By John Plunkett
Thirty-two years ago, when I was interviewing for a ministry position with Creve Coeur (Illinois) Christian Church, it quickly became clear the church was dependent on the workforce of Caterpillar. My wife, who was invited to sit in on part of the interview process, asked a simple question: What happens if Caterpillar goes on strike?
The answer was reassuring: Caterpillar had not been out on a strike in years and the company was enjoying the best of economic times. I accepted the position, and 18 months into our ministry, Caterpillar union employees went out on strike.
Cutbacks and Suspended Support
This strike lasted 11 weeks. During that time, the church cut every possible curriculum item, including Christian Standard and The Lookout. We stopped printing weekly bulletins and notified missionaries and parachurch organizations that the church’s support was being temporarily suspended.
I went to the local bank with one of the elders, a charter member who had been in on the financing of two building programs and the purchase of several properties. The banker, on a handshake deal, immediately transferred $3,000 into the church account (with paperwork to follow later).
We survived the strike in the way that men without patience and trust in God devise.
Later, during the economic recession of 1982, Caterpillar union employees went out on a strike that lasted seven months. There is an old adage that those who do not learn from the past are destined to repeat it. We learned, and we did not repeat our mistakes.

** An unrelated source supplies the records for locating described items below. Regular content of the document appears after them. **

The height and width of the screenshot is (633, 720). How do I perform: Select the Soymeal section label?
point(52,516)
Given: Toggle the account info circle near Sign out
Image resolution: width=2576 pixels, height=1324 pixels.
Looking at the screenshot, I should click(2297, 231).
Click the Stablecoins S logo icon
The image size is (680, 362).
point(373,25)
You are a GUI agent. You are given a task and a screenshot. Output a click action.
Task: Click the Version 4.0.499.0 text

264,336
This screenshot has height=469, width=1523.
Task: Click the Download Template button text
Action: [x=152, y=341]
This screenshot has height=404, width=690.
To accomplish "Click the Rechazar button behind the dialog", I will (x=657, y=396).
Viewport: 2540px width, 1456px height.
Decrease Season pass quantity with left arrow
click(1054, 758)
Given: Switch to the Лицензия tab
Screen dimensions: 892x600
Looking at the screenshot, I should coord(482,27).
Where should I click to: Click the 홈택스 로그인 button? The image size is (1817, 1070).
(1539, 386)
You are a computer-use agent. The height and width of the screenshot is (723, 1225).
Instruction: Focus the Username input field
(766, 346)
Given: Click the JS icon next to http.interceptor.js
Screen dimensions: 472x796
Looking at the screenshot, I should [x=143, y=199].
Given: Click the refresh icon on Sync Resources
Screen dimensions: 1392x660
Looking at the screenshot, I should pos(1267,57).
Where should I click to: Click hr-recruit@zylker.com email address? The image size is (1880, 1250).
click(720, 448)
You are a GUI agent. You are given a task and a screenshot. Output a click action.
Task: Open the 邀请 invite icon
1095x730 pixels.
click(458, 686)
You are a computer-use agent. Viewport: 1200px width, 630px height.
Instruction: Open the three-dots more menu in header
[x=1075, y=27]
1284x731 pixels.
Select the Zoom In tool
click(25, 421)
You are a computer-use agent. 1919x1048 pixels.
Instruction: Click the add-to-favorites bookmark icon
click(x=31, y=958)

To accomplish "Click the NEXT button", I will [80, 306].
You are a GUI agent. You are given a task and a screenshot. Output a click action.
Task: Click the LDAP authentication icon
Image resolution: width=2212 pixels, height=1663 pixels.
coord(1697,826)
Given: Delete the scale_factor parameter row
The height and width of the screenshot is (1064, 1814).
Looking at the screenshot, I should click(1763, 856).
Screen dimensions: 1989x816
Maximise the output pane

In the three years between strikes, the church repented and confessed renewed faith in waiting on the Lord. Instead of reacting, we trusted God.
Leadership meetings were not hand-wringing sessions driven by discussions about what we could cut out of the budget. Instead, we prayed about what we could do to help those who were struggling most. We started our food bank ministry. Leadership made a covenant not to put missions on hold until we were back on solid financial footing. We never missed a month of commitments, and every commitment was fully funded. In addition to groceries, we helped many families with house payments, utilities, gasoline for transportation, and medical bills.
At the end of the first strike, in a healthy economy, we survived the battle but lost the war. We were a beat-down, depressed army of Christian soldiers.
At the end of the second strike, in a depressed economy, we not only survived numerous battles, we won the war.
Hard Times, God’s Blessings
Our food bank still exists, and though often cleaned bare by a day of meeting needs, when the next day arrives—like the woman of Zaraphath who blessed Elijah—there is more oil and flour. Since 1982, our church, located in a depressed community (75 percent of the children in our school district live in poverty), has put in furnaces and hot-water heaters, roofed houses, bought cars, provided repairs—and the list continues to grow.
In 1995 we committed to Team Expansion leader Doug Lucas’s challenge to become a PACE church partnering with a church planting missionary to start an indigenous church among a least-reached people group. The first church was planted in Phnom Penh, Cambodia, in May 1999.
Today there is a second church, two launch sites, and numerous cell groups that are being discipled. We have begun supporting another missionary to reach another least-reached people group in a Southeast Asian country.
Our part of the nation, like most others, is struggling economically, but so far, God’s people have not backed down. While churches are reporting big reductions in offerings, making budget cuts, and even cutting personnel, we are continuing to experience sufficient general fund offerings on which our mission support and benevolence depends, as well as continuing to receive commitments for the Nehemiah Project, our three-year capital fund.
The way God has blessed us during our worst economic times is celebrated here. In our Discovery Class for potential new members and on our Web site (www.ccchristianchurch.com) we highlight these two historical moments to identify the character of our church in a world that is often searching for hope in the midst of helplessness.
On April 5, John Plunkett began his 32nd year as minister with the Creve Coeur (Illinois) Christian Church.